▸ Exercise directions
Copy the records below, replacing "screenshot" with "capture" wherever it occurs and changing nothing else.

▸ Listed records
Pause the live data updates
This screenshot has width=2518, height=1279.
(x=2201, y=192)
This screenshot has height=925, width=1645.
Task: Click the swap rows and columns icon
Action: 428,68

▸ Finished task
Pause the live data updates
This capture has width=2518, height=1279.
(x=2201, y=192)
This capture has height=925, width=1645.
Task: Click the swap rows and columns icon
Action: 428,68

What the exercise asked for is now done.